British Isles London
  • Author: HOGENBERG, Frans
  • Publication place: [London
  • Publisher: Frans Hogenberg,
  • Publication date: c1569].
  • Physical description: Engraved print.
  • Dimensions: 383 by 530mm. (15 by 20.75 inches).
  • Inventory reference: 12178

Notes

The rare first state of Hogenberg's print of the Royal Exchange. In the sixteenth century, the power dynamics in Europe shifted. The dominant financial forces in the European market were no longer simply those with vast domestic and overseas territories, likes Spain. The rise of the mercantile classes, and the corresponding ideology that the pursuit of wealth could be both patriotic and devout, increased the importance of commerce in the construction of English nationhood, as Hogenberg's print shows.

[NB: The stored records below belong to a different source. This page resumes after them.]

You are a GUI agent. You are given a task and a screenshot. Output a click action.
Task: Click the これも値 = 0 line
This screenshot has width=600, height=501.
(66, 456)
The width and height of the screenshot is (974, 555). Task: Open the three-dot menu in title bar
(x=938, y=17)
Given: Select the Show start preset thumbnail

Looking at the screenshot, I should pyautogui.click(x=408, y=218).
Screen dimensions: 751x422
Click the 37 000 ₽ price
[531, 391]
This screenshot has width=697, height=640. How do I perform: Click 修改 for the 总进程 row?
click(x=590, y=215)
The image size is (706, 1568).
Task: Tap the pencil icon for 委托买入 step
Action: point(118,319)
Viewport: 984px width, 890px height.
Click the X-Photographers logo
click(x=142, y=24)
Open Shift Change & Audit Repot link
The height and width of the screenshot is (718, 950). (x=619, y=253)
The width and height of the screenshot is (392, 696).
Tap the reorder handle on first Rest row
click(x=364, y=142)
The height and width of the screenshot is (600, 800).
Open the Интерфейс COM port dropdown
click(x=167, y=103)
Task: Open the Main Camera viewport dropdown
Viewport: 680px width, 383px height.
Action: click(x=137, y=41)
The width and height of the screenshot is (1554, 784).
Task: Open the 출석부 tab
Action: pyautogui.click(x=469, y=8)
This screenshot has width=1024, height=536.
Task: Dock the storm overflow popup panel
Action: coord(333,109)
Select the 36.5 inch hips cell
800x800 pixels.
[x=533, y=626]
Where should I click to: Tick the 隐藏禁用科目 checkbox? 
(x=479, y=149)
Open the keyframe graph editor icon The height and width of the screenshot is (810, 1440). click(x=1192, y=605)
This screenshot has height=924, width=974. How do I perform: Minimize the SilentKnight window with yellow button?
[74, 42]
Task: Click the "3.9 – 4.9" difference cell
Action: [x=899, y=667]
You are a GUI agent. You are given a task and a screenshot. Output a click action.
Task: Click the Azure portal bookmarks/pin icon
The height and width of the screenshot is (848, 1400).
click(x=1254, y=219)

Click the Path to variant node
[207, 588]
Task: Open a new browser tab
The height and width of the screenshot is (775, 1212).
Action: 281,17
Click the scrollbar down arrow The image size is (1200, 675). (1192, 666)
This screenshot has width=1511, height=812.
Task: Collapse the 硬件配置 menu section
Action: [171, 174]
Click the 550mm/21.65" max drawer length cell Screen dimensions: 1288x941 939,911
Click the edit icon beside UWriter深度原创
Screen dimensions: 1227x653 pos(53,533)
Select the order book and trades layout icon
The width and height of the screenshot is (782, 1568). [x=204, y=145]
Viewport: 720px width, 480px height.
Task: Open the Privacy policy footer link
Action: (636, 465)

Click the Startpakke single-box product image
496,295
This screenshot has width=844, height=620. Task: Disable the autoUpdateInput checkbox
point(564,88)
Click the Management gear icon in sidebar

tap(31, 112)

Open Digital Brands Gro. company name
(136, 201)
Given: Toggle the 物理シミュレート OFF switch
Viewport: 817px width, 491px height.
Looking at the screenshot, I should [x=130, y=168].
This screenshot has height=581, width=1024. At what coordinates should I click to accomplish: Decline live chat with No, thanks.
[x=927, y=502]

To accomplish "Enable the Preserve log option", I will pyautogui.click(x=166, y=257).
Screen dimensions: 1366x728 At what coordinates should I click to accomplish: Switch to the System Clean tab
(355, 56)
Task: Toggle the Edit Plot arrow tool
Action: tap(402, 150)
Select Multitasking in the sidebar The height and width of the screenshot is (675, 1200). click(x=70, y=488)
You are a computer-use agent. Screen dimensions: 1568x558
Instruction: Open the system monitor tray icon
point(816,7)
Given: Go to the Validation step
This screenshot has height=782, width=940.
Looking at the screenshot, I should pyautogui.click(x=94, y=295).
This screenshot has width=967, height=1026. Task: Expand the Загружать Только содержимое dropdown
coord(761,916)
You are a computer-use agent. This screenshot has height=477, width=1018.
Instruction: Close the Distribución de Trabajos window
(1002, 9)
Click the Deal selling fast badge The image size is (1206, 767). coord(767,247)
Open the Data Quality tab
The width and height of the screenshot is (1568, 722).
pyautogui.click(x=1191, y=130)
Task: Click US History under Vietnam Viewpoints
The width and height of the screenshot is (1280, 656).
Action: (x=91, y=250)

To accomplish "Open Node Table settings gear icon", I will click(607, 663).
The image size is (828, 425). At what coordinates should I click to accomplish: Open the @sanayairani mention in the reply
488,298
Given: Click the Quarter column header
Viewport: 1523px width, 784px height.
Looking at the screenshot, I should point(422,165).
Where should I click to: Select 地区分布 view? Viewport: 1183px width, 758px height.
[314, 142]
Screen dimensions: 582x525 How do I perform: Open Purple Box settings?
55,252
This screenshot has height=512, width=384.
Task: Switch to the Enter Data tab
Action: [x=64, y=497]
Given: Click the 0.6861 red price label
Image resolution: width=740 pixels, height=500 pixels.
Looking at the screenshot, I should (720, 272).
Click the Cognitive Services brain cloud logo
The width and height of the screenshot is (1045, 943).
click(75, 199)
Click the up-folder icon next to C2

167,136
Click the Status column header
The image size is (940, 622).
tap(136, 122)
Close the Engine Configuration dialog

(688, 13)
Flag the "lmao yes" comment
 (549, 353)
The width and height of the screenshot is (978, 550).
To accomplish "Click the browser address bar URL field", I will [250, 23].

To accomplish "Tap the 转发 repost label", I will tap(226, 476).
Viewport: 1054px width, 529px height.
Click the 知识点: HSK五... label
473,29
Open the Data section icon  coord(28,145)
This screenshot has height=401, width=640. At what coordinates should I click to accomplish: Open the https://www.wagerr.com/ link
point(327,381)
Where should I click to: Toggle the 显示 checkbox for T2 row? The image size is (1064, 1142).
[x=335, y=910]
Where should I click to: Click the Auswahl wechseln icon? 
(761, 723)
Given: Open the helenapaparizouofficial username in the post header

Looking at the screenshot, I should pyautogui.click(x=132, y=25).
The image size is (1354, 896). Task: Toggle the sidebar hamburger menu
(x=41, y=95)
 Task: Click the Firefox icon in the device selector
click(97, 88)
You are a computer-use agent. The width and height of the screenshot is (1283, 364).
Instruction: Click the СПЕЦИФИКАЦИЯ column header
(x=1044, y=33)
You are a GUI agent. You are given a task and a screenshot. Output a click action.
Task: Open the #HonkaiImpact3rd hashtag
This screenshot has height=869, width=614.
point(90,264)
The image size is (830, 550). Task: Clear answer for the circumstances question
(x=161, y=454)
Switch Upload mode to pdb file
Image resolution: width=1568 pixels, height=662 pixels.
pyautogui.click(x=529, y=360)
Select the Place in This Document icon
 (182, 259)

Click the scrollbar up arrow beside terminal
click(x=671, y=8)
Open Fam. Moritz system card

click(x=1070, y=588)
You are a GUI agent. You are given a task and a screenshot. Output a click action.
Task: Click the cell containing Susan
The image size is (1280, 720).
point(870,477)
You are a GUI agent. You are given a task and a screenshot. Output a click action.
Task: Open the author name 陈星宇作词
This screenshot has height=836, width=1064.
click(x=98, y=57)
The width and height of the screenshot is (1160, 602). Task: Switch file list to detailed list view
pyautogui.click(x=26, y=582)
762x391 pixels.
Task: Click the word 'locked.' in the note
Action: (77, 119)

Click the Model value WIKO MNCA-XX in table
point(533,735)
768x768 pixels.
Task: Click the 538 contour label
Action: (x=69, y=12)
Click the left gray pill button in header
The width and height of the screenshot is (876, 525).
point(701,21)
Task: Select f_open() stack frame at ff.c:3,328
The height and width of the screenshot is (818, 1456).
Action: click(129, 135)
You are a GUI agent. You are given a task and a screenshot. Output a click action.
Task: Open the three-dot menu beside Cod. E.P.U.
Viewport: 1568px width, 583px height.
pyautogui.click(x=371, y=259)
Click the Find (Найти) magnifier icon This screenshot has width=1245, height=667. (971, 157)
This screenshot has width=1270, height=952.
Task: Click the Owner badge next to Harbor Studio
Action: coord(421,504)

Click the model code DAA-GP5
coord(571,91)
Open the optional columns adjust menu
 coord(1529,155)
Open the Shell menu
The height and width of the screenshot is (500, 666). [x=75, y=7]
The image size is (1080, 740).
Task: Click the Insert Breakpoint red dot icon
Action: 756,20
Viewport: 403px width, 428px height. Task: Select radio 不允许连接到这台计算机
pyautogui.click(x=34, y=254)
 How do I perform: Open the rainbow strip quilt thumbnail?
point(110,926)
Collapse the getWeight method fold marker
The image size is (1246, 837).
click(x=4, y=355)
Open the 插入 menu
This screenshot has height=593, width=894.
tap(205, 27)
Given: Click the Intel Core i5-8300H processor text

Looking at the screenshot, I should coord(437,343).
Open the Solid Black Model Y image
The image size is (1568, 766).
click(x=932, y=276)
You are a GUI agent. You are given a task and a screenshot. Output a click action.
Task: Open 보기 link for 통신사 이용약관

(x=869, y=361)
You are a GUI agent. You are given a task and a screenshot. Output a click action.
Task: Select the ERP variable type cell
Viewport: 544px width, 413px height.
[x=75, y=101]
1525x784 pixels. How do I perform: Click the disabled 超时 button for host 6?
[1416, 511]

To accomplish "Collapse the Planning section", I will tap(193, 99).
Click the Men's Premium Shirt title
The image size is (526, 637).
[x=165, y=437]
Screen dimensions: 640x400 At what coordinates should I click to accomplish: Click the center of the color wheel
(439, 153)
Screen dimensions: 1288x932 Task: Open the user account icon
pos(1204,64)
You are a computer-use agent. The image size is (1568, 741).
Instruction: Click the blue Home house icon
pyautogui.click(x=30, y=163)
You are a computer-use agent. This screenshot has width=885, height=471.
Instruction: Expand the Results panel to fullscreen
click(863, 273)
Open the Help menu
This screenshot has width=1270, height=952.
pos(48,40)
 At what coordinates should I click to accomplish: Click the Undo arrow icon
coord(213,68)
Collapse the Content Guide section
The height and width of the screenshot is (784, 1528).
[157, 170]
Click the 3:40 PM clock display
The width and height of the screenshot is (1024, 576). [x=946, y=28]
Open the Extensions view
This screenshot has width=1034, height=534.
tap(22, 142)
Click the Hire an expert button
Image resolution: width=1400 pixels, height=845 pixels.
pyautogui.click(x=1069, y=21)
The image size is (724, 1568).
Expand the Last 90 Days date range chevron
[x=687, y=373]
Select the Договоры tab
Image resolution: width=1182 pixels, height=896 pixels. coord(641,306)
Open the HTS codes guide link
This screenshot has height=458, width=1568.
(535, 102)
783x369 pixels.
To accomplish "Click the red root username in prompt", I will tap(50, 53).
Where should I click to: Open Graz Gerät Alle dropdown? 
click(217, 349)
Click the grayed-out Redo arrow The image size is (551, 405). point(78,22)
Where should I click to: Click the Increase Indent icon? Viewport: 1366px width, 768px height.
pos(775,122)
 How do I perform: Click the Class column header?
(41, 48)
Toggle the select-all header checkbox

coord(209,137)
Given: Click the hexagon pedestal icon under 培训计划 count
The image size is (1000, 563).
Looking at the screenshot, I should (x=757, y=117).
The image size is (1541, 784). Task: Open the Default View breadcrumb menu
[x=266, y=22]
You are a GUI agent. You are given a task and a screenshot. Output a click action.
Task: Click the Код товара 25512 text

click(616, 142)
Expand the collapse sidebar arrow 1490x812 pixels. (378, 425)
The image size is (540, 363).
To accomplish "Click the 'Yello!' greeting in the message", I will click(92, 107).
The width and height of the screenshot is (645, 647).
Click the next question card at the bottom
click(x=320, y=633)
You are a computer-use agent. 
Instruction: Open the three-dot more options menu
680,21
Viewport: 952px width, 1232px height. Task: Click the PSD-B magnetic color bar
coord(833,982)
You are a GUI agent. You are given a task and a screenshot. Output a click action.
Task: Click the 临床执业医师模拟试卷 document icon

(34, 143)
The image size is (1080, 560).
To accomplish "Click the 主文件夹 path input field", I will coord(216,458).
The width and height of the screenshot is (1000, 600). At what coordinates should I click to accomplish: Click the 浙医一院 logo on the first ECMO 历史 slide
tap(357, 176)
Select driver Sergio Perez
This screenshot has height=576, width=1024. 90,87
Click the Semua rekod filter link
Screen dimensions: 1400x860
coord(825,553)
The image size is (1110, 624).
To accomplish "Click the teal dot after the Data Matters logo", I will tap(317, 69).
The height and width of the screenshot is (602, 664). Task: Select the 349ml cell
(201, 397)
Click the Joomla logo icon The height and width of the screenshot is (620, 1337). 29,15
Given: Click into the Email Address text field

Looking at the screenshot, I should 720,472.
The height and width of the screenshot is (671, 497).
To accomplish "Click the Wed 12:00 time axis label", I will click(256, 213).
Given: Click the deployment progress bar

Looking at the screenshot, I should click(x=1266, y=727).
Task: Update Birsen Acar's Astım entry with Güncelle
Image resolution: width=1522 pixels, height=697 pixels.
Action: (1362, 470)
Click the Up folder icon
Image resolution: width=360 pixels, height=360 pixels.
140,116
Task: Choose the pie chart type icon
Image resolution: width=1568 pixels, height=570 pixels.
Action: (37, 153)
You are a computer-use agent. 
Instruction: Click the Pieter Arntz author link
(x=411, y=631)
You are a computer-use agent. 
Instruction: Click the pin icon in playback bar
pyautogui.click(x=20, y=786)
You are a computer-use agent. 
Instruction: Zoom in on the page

Frans Hogenberg, who collaborated with Georg Braun to create the 'Civitates Orbis Terrarum', emigrated to London in 1568 with his brother Remegius after the Duke of Alva became regent of the Spanish holdings in the Low Countries, and stayed until 1587. Two years before he arrived work had begun on the Exchange, the first commercial building in England, inspired by Sir Thomas Gresham's experience of the bourse in Antwerp. It was clearly significant enough to his contemporaries for Hogenberg to record the occasion: he also produced a print of the exterior. Gresham (1519-1579) was a banker and merchant, whose expertise in currency helped rebuild the pound under successive Tudor monarchs. The Exchange was designed both to provide a centre of commerce as England's financial power grew, and also to act as a source of income for Gresham, who rented out the shops in the building. The print shows the Exchange without the column crowned by a grasshopper added in the final stages of building, which appears in the second state. Gresham's crest was a grasshopper, probably a play on the first syllable of his name. The royal arms are suspended above the courtyard, with Gresham's arms underneath: Elizabeth I would officially open the Exchange in 1571, granting it a royal title and the right to sell alcohol.

We have not been able to trace any other examples of this state of the print. The British Museum holds the second state.